*** Data extract Section Begins ***

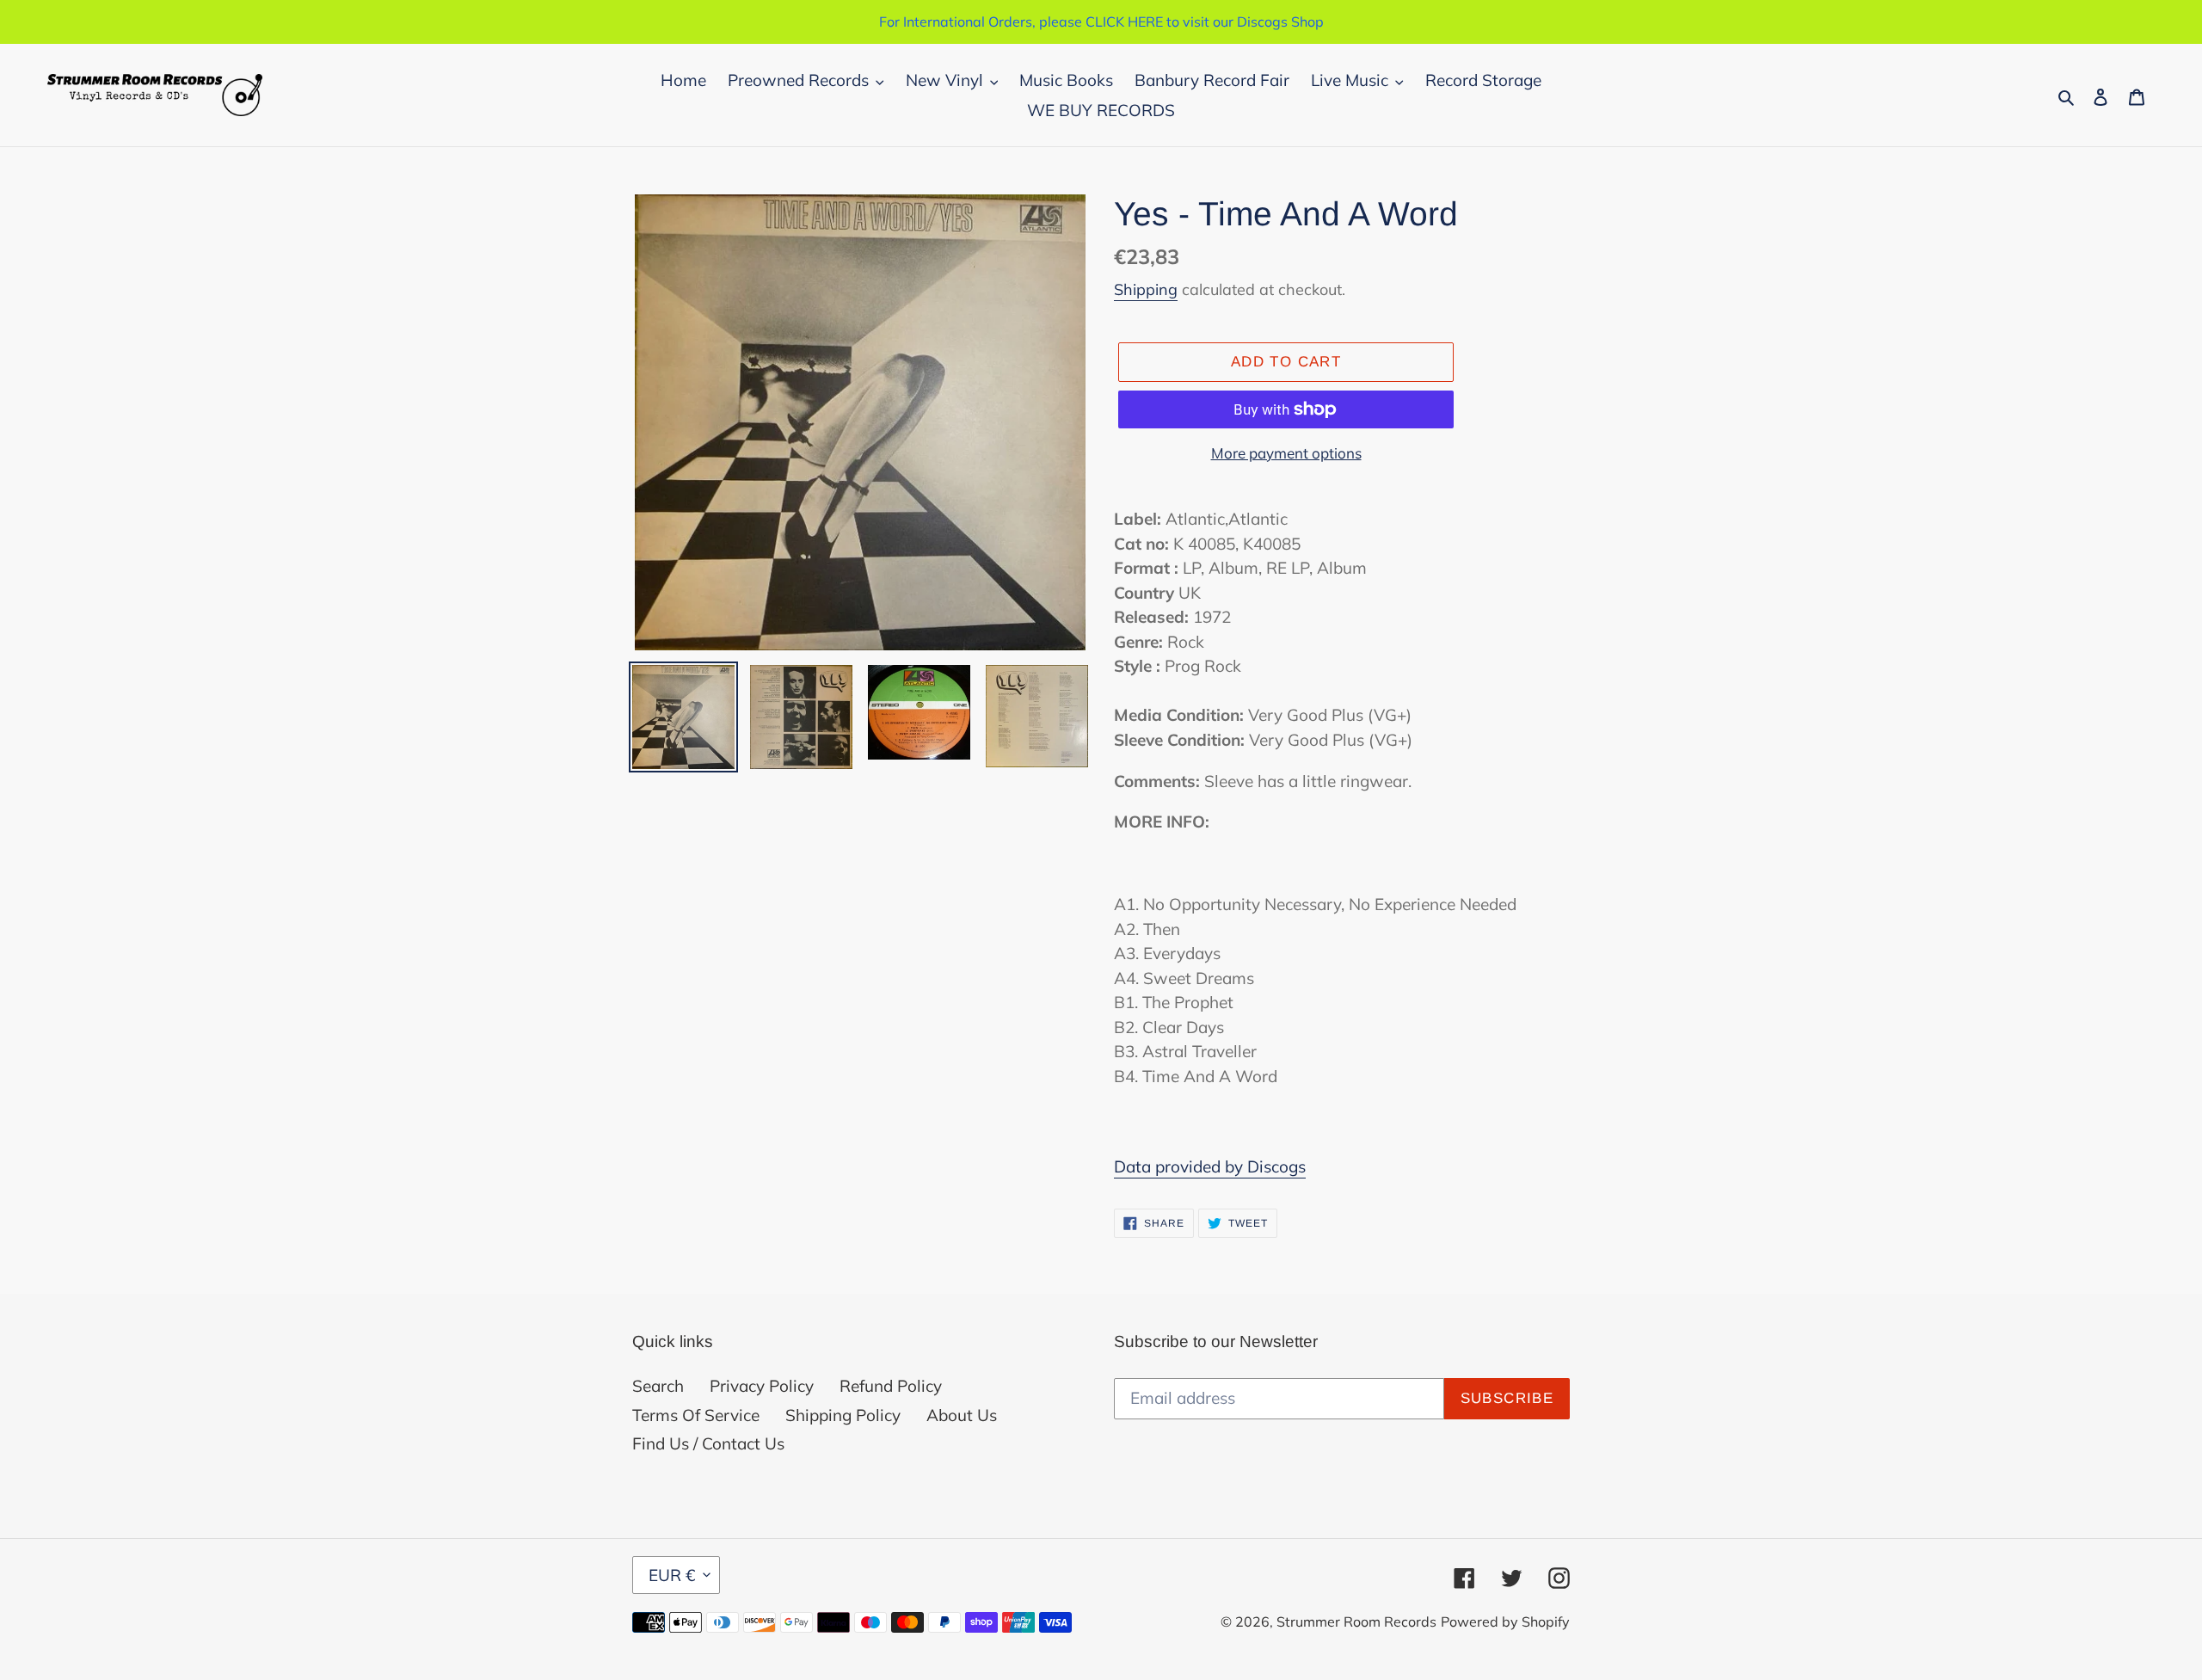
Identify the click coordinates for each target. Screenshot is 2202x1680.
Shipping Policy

*** Data extract Section Ends ***
*** Data extract Section Begins ***

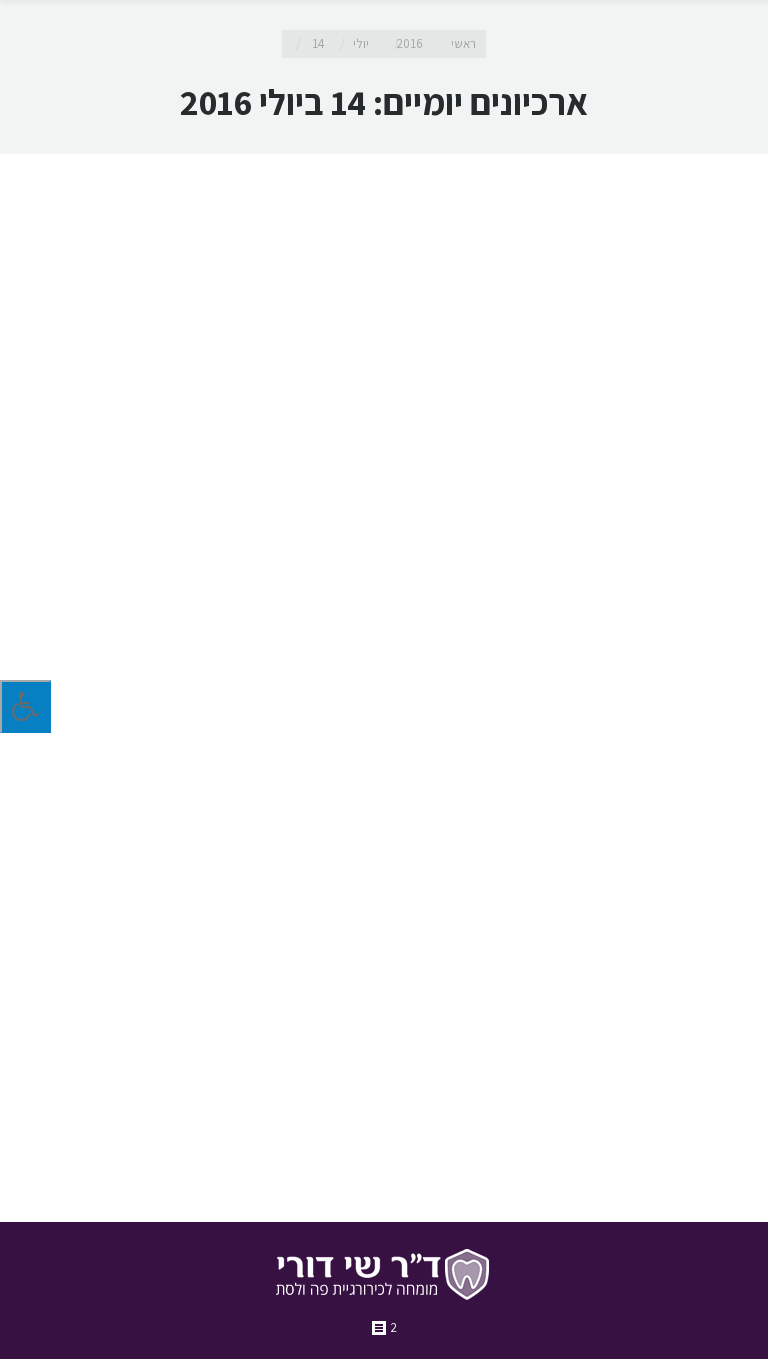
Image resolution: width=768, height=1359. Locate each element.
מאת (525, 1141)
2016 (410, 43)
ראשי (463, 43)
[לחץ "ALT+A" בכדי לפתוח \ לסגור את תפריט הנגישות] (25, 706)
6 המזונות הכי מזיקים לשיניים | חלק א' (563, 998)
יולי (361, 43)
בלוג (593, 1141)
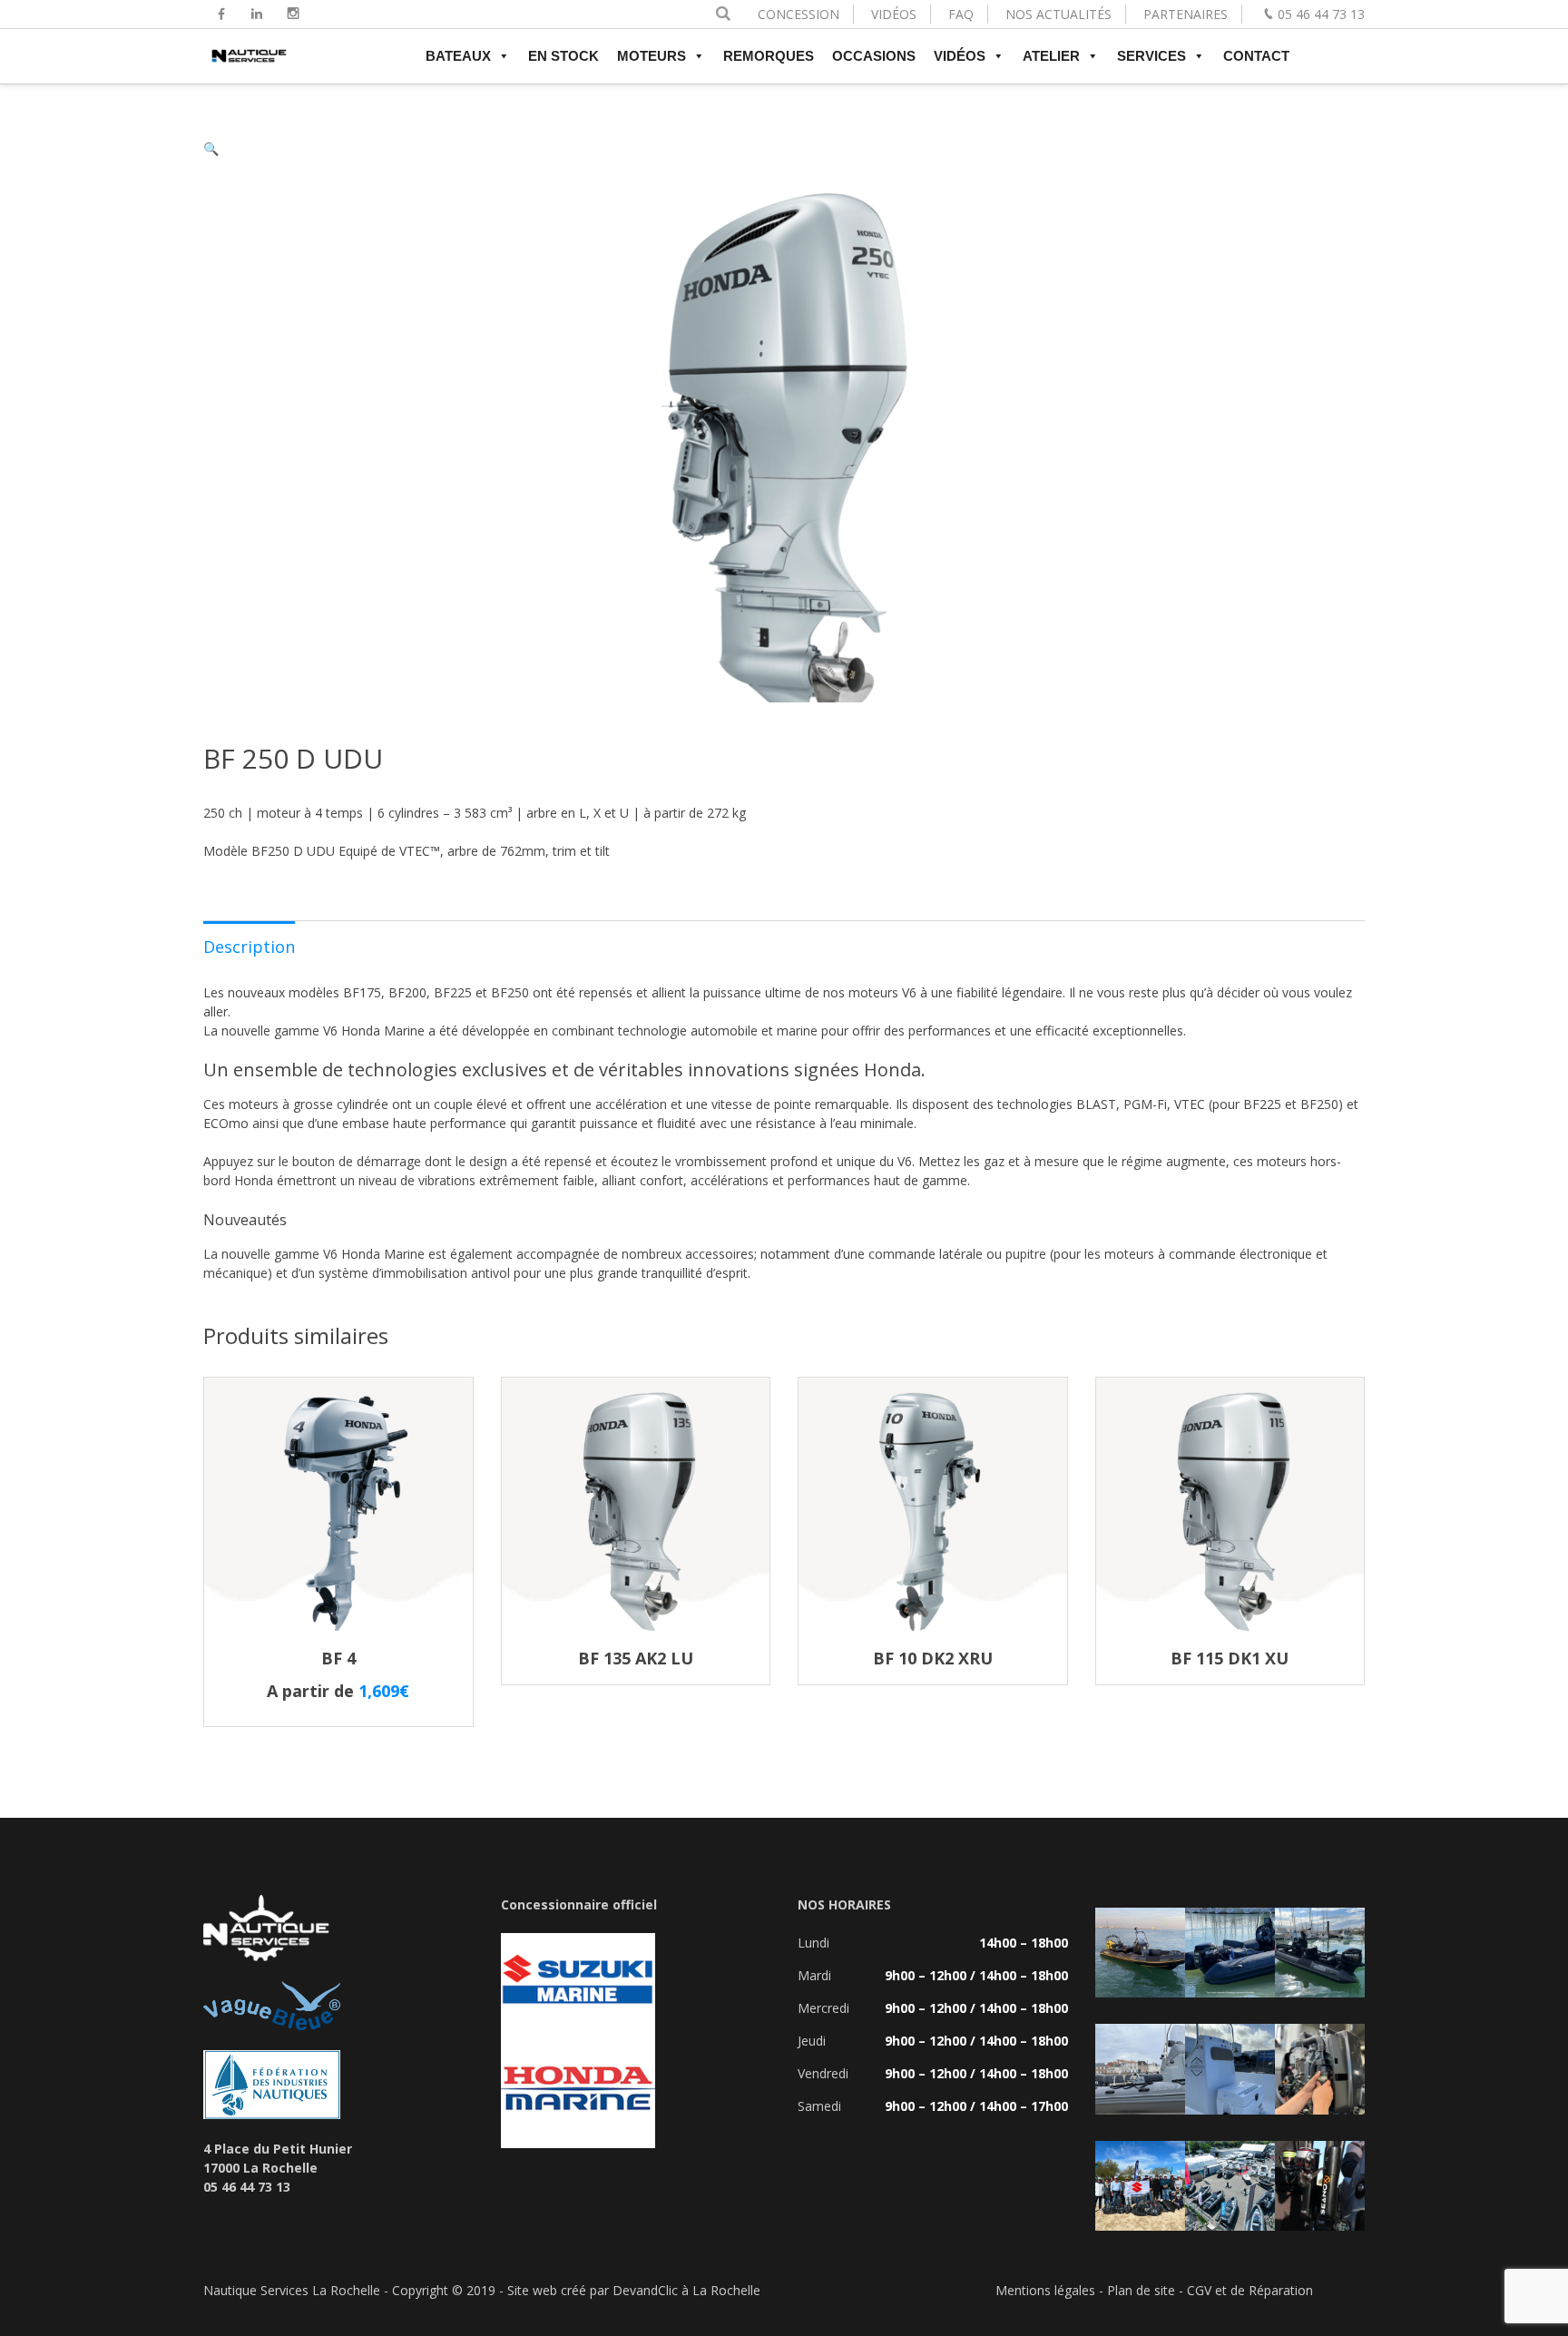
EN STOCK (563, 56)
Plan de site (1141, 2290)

*** Data extract Section Ends ***
*** Data extract Section Begins ***

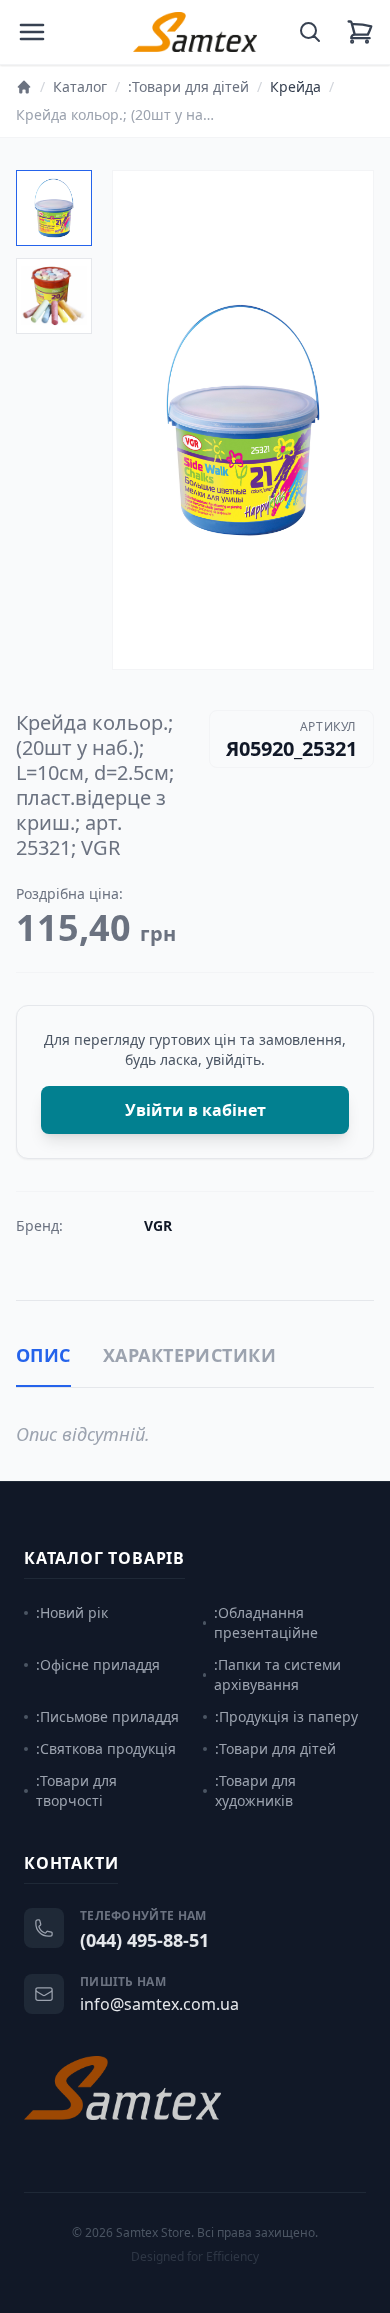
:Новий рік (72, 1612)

*** Data extract Section Ends ***

- **Problem to solve**: Give the number of lines above that contain "each", and nothing more.

- **Worked solution**: 2